"Immaginate di essere caduti in un sonno profondo il 28 giugno 2007, il giorno dopo l'uscita dell'iPhone.
Come Rip Van Winkle, il protagonista di un racconto di Washington Irving del 1819, vi svegliate dieci anni dopo e vi guardate attorno.
L'ambiente fisico vi sembra in linea di massima lo stesso, ma le persone si comportano in modo strano. Quasi tutti stringono in mano un rettangolino di vetro e metallo e, non appena si fermano, si chinano a guardarlo.
Lo fanno anche quando sono seduti in treno, entrano in ascensore o stanno in fila. Nei luoghi pubblici regna un silenzio innaturale: persino i bambini piccoli stanno zitti, ammaliati da quei rettangoli.
Quando si sente la voce di qualcuno, di solito sembra che parli da solo, con un paio di auricolari bianchi alle orecchie." (Honathan Haidt, La generazione ansiosa, Rizzoli, pag. 63)

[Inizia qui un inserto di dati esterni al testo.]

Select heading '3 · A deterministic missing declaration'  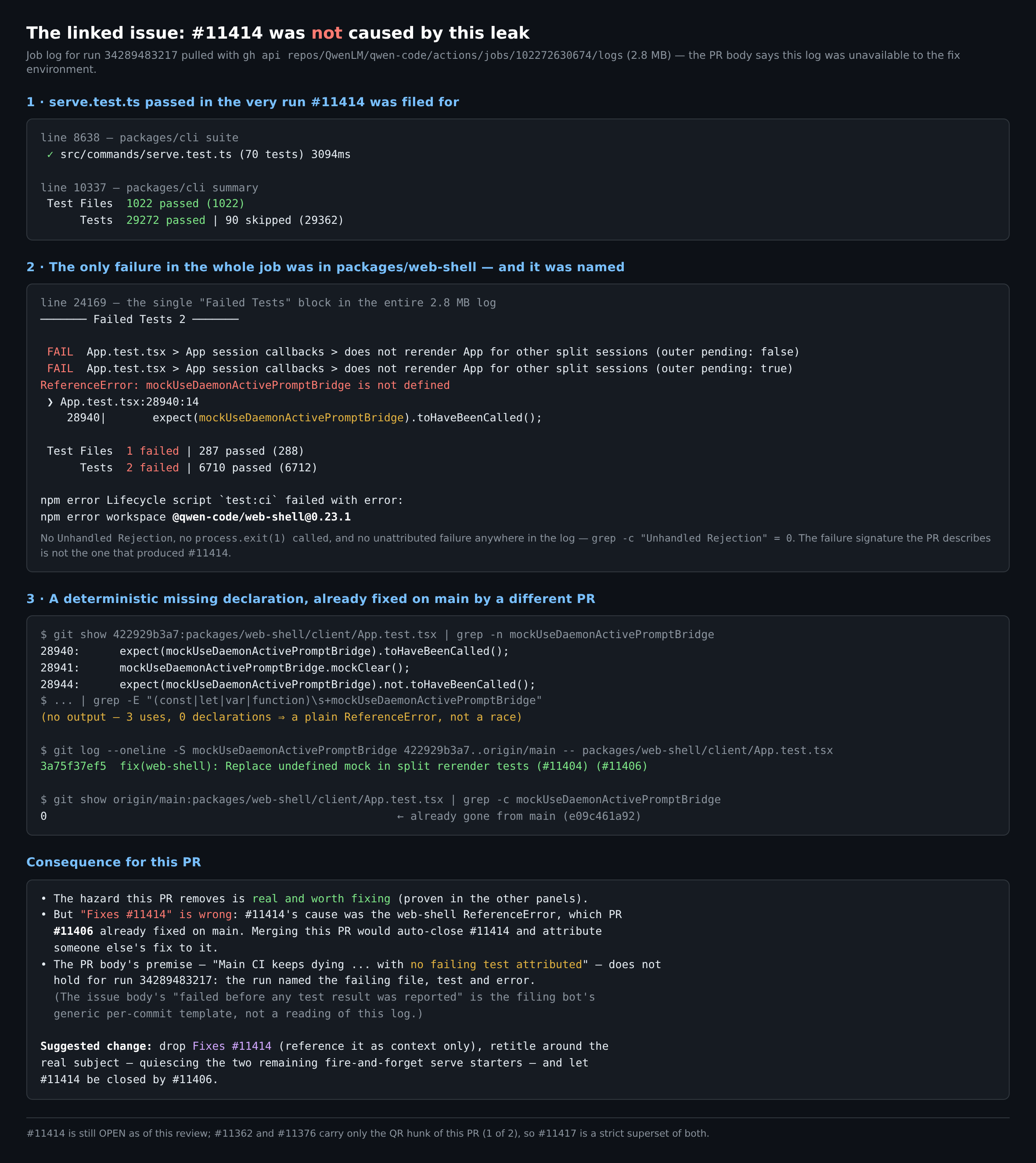tap(310, 599)
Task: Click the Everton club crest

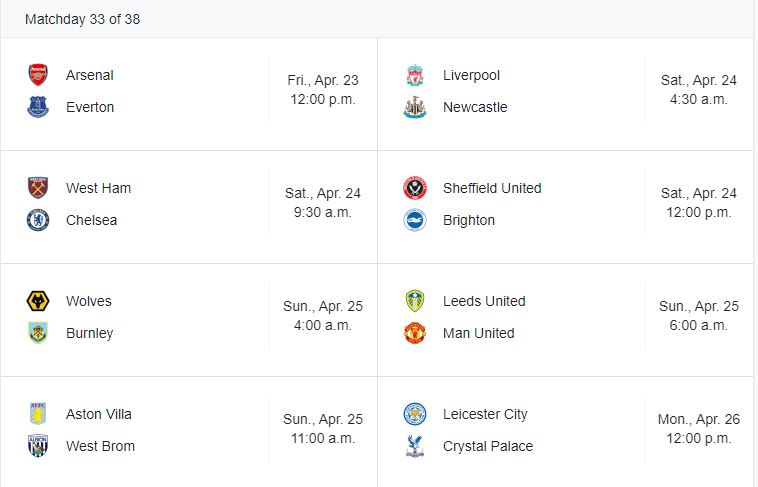Action: [38, 107]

Quel libro, uscito appena un anno fa, ci invita a un gioco di immaginazione. Io mi chiedo: cosa direbbe oggi - 25/8/25 - quel povero dormiente se si risvegliasse e vedesse quello che ho visto io negli ultimi giorni?
Un ciclista contromano, rapito dal suo rettangolino magico, ha rialzato gli occhi solo alla seconda robusta botta di clacson che gli ha evitato un frontale da manuale. Il tempo di sollevare lo sguardo per rendersene conto e, già era tornato a fissare lo schermo. Evidentemente, morire in carne e ossa è un rischio minore che perdere un reel su TikTok.
La scena migliore, però, l’ho vista al centro commerciale più grande di Roma. Ero ai bagni – mi perdonino le signore la scivolata di gusto – con una fila di uomini, immobili, faccia al muro e aria un po' stupida, impegnati nella più banale delle faccende. Tutti, tranne tre. Si, tre. Questi - tutti sotto ai trent'anni - con la mano libera, sfogliavano distrattamente lo smartphone. Come se non fossero in bagno, ma in attesa del tram.
Come ha scritto nel 2015 Sherry Turkle, professoressa al MIT, "con gli smartphone siamo sempre altrove".
Sempre altrove: forse è per questo che sembriamo così idioti anche qui.